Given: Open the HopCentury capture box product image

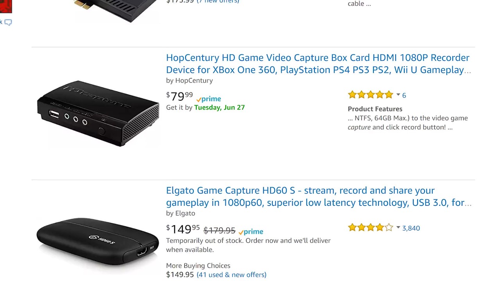Looking at the screenshot, I should pyautogui.click(x=98, y=113).
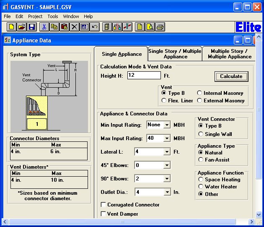This screenshot has width=264, height=227.
Task: Click the Cut scissors icon
Action: point(44,27)
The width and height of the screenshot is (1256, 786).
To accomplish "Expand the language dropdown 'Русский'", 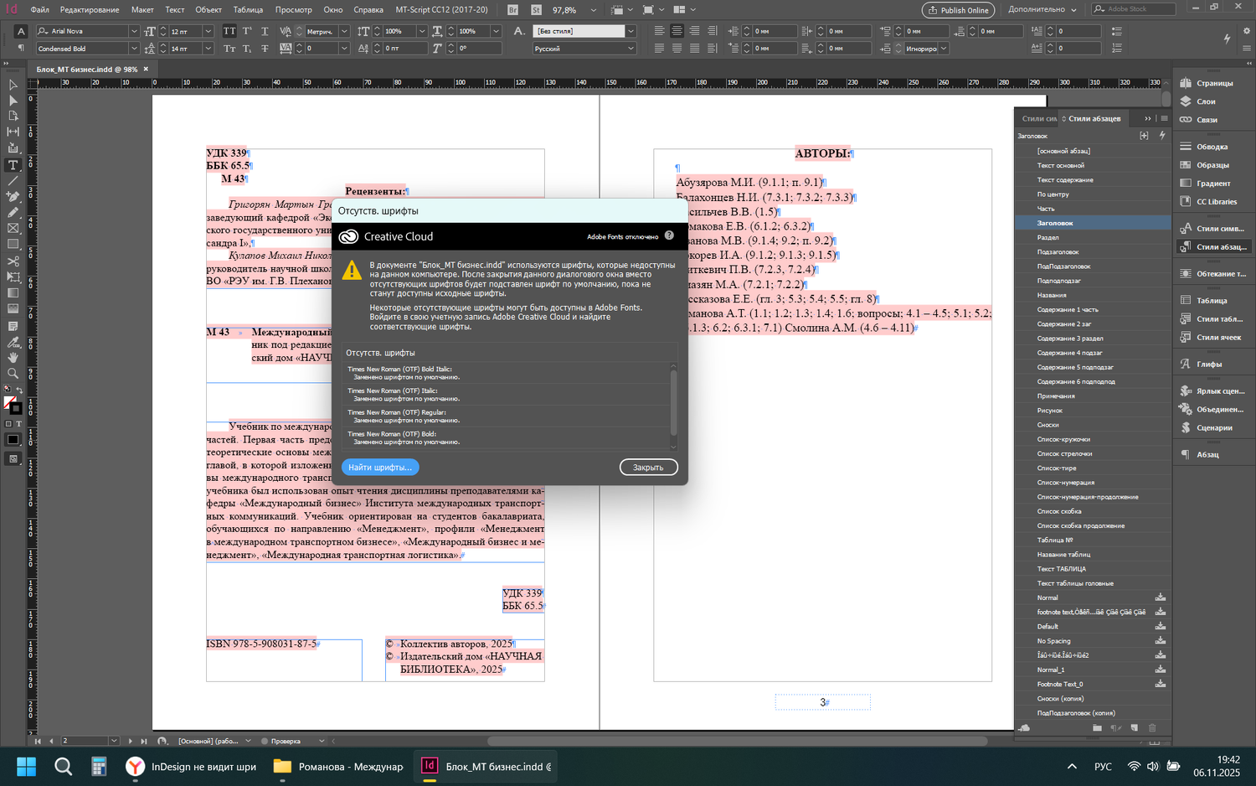I will 631,49.
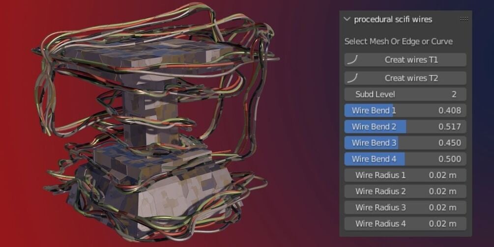The image size is (494, 247).
Task: Click the curve icon on Creat wires T2
Action: (352, 78)
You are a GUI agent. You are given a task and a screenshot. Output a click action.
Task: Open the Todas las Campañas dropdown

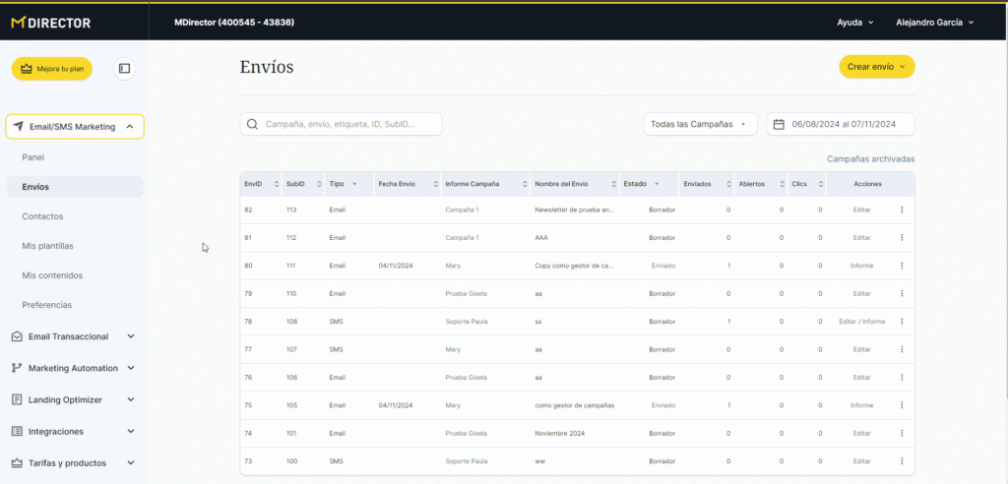[701, 124]
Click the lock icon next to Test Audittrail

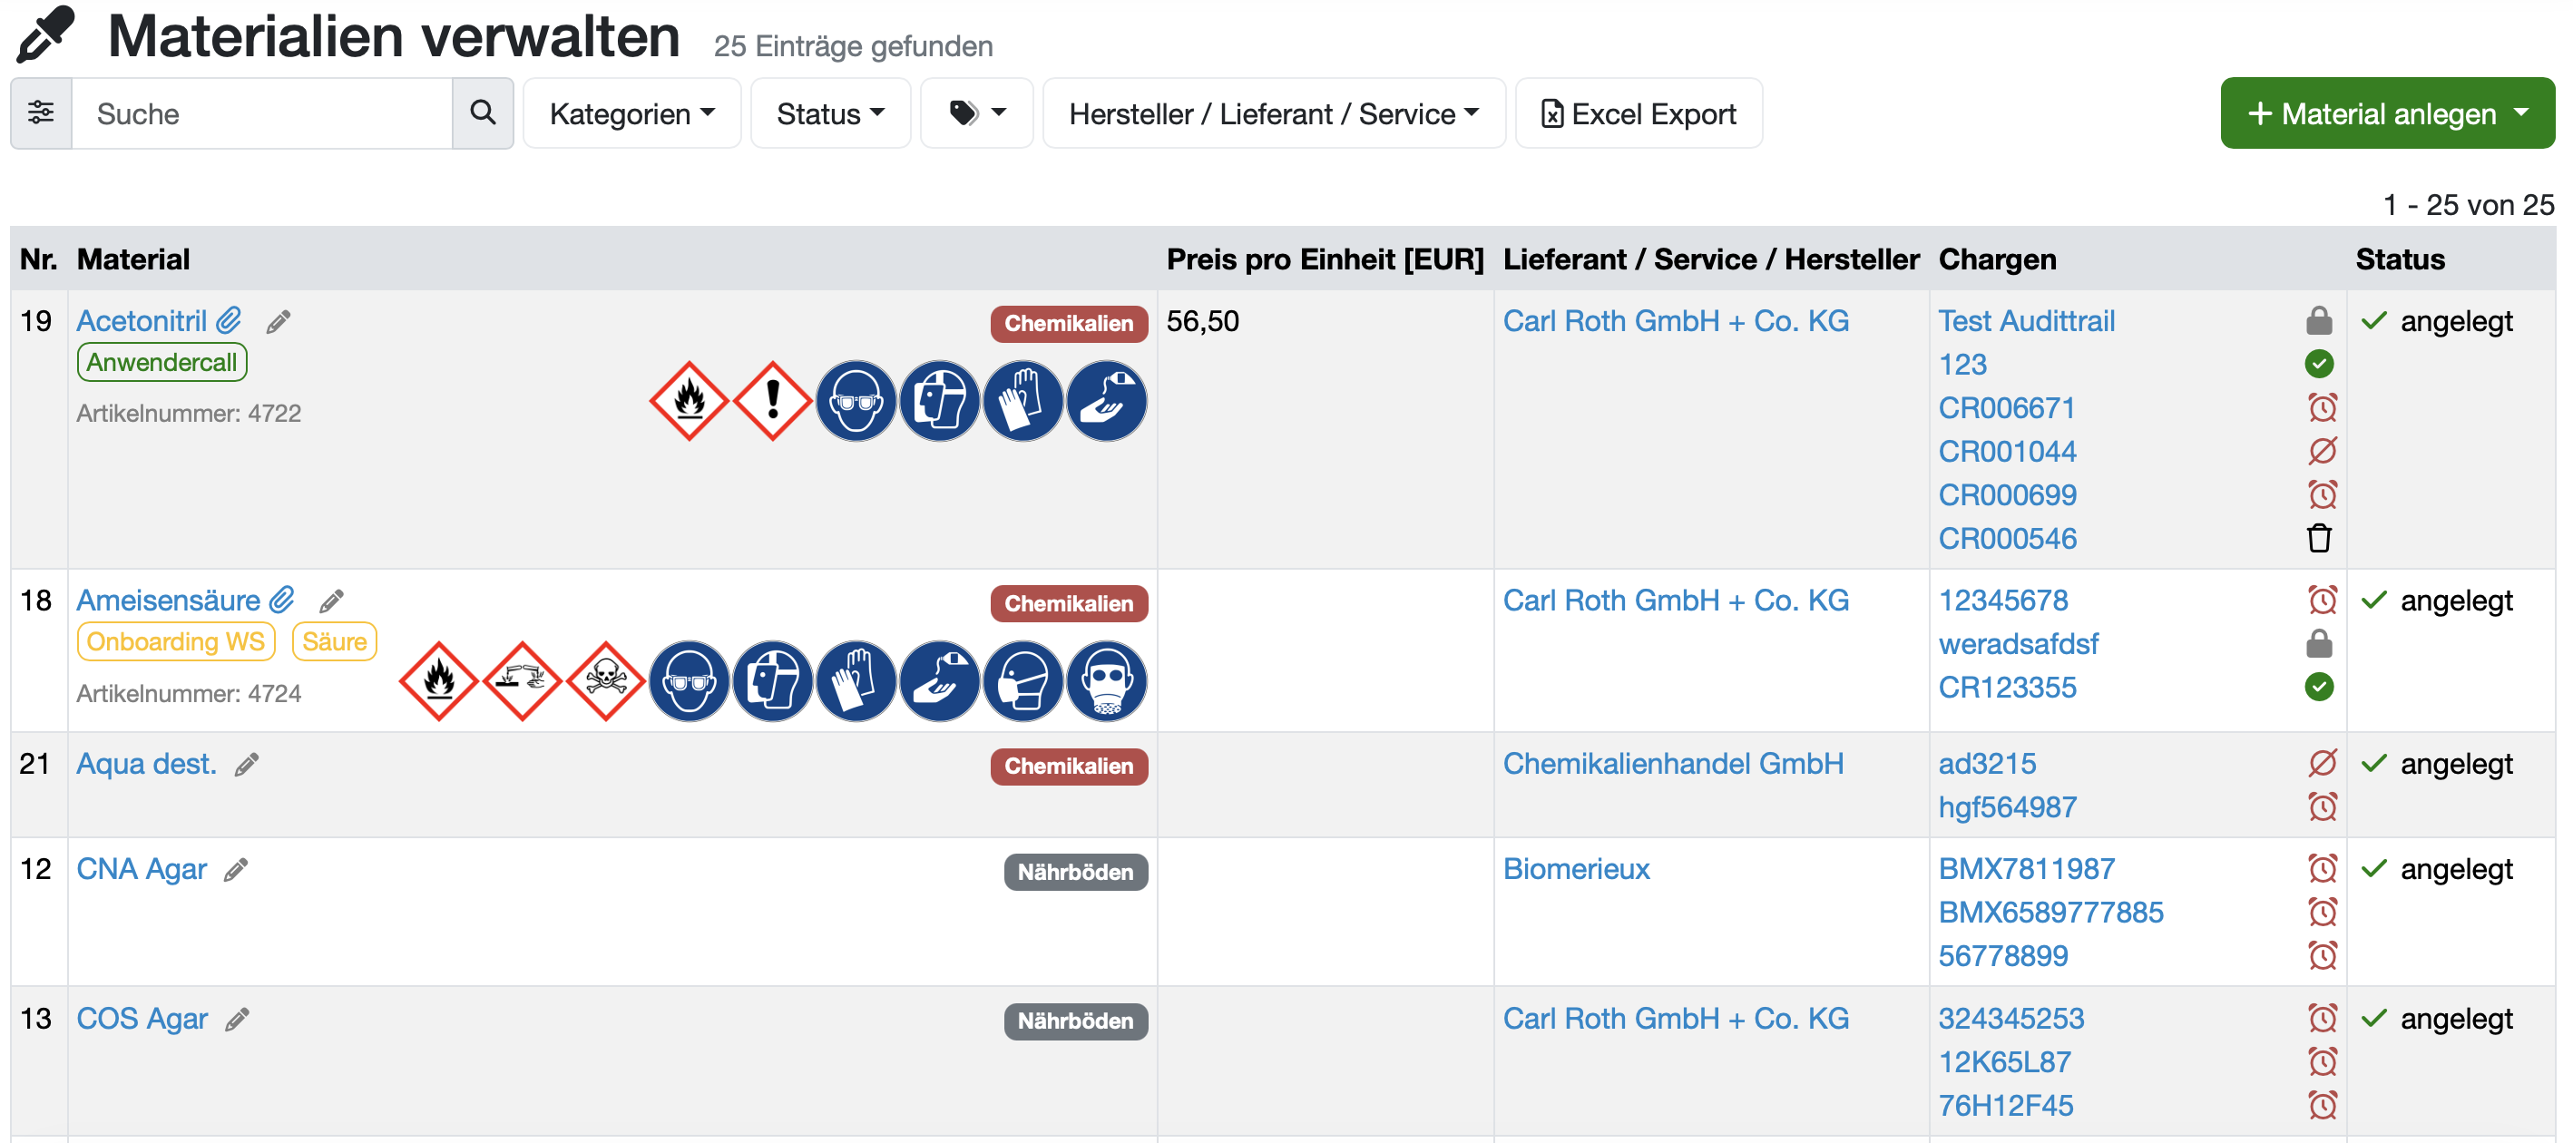click(2319, 321)
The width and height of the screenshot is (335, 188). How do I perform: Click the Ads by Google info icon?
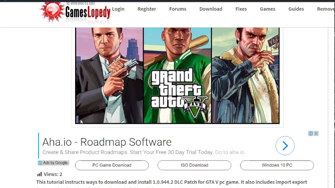point(40,163)
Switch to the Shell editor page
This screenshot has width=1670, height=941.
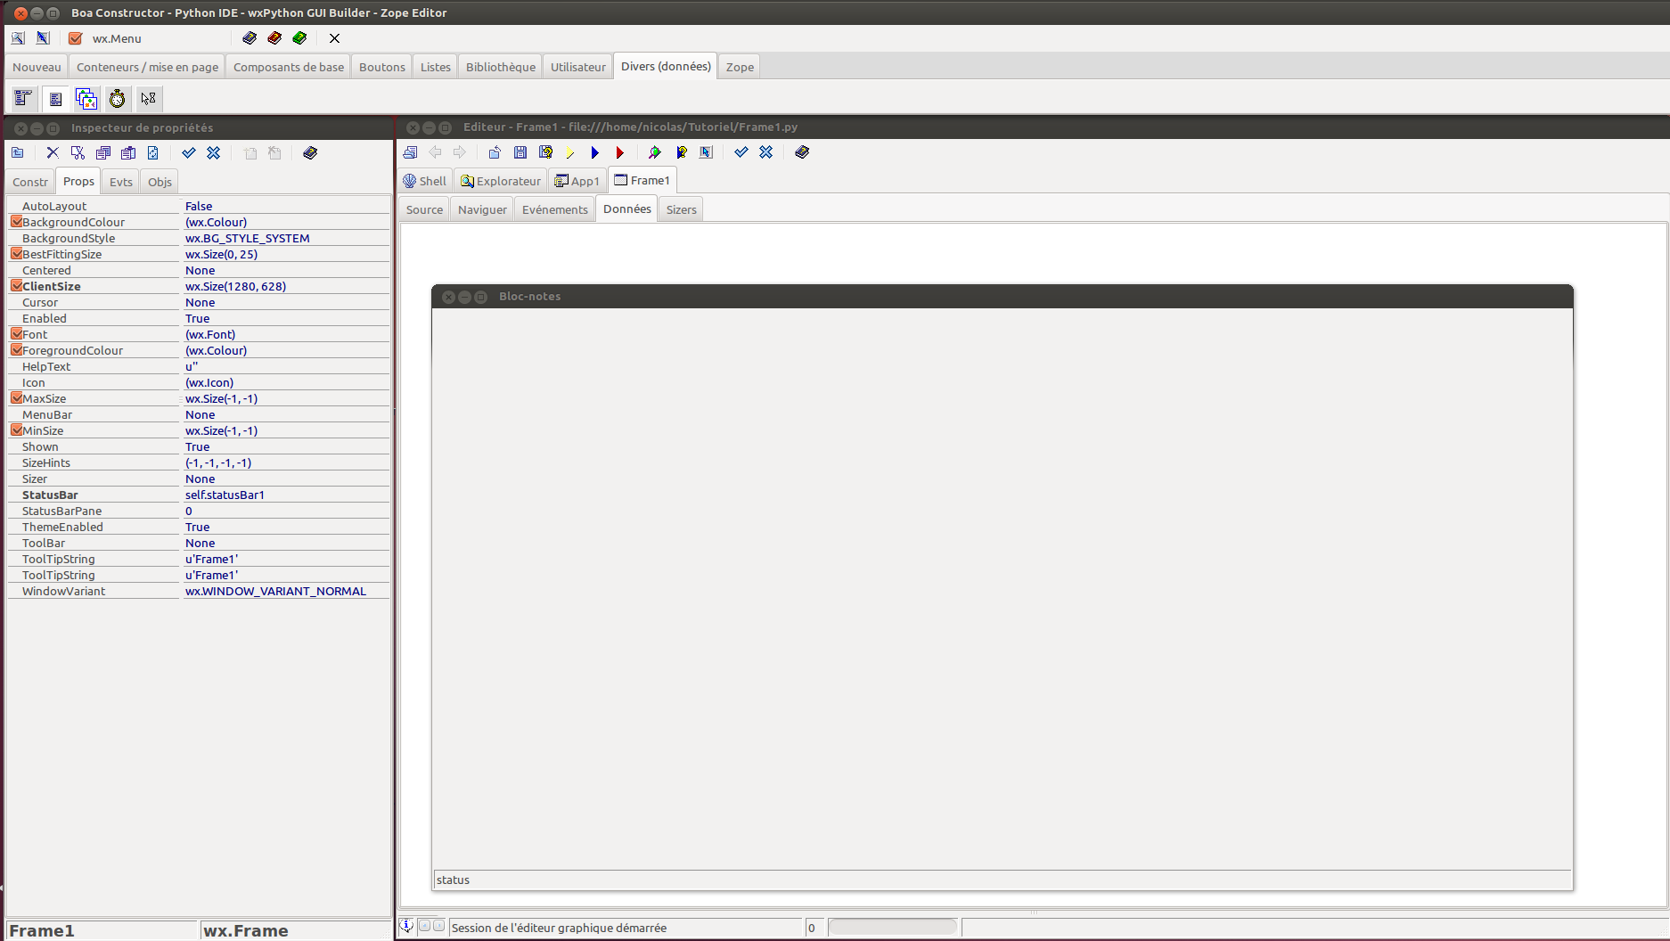coord(425,181)
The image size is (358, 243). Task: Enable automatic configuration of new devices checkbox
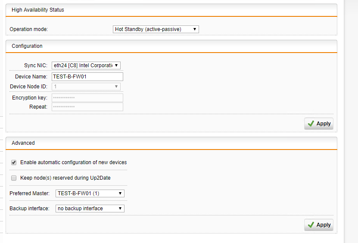pos(14,162)
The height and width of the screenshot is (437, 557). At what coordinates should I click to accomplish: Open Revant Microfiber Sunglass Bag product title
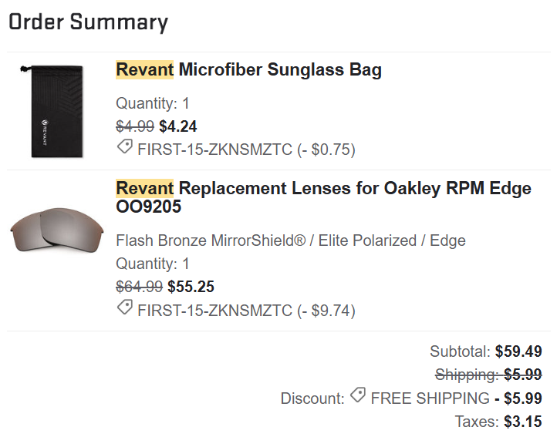pos(248,70)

☆ ☆ ☆ ☆ ☆ ☆ ☆

# TASK GOAL
Write out, with no pictures, only the lines from the line containing "The image size is (358, 243)." through the last line of the listing above, exactly and with both ends included.

# RESPONSE
The image size is (358, 243). Task: Enable automatic configuration of new devices checkbox
pos(14,162)
The height and width of the screenshot is (437, 557). At what coordinates should I click to accomplish: Open Revant Microfiber Sunglass Bag product title
pos(248,70)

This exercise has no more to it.